Create Your Own Familiar

We've been traveling around the country visiting schools and at each one the students have created their own Familiar Story.

Wednesday, August 18, 2010

Not Another Middle Grade Book

GUEST POST on YA Bookshelf

Back in 2000, when we were writing screenplays into the wee hours at various coffee shops around LA, the two of us decided to try our hand at a spoof of teen movies. As fortuitous timing would have it, that script would become 2001’s “Not Another Teen Movie.” This led to years of writing on the MTV Movie Awards, working with comedic talents such as Jimmy Fallon, Jack Black, and Andy Samberg. For much of the 2000s, we continued to write comedies geared towards the teenage audience. But the funny thing about the two of us becoming comedy writers was that we never really thought of ourselves as writing in that genre. We kind of fell into it. And in Hollywood, once you have success in a particular niche, studios pigeonhole you into a box. After “Step Up” turned out to be a sleeper hit, we got a call on Monday morning from two different producers asking us to write a spoof of dance movies. With the huge success of “Harry Potter” and “Lord of the Rings,” it was inevitable that we would be asked to write a spoof of fantasy movies. And sure enough, we were.

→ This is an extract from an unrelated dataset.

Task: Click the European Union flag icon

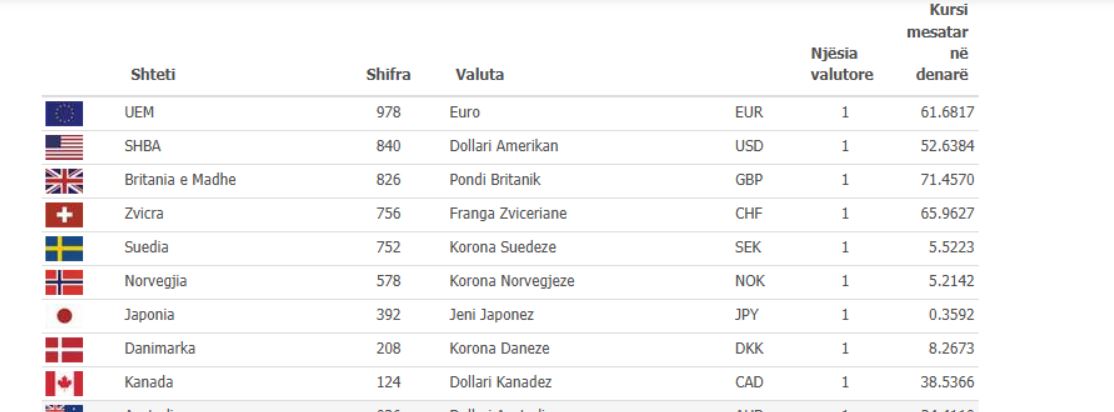Action: tap(64, 113)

But it wasn’t a spoof of those movies that we wanted to write. It was those movies. Fully aware that no studio or producer was likely to come offering us an adaptation of a fantastical book or property, we decided to create one ourselves. That’s what led us to write The Familiars. Finally, we were creating the kind of material that the two of us really came to Hollywood to create. Something imaginative and adventurous, like the fantasy books we grew up loving and Spielburg films we’ve watched dozens of times.

The moral of the story is simple. We’re writers, which gives us the unique ability to write. Someone puts you in a box, write yourself out of it. You control the way people perceive you. For years, we were the spoof guys and the teen movie guys. Well, now we’re the author guys who wrote that middle grade fantasy trilogy and are adapting it into a 3D animated movie.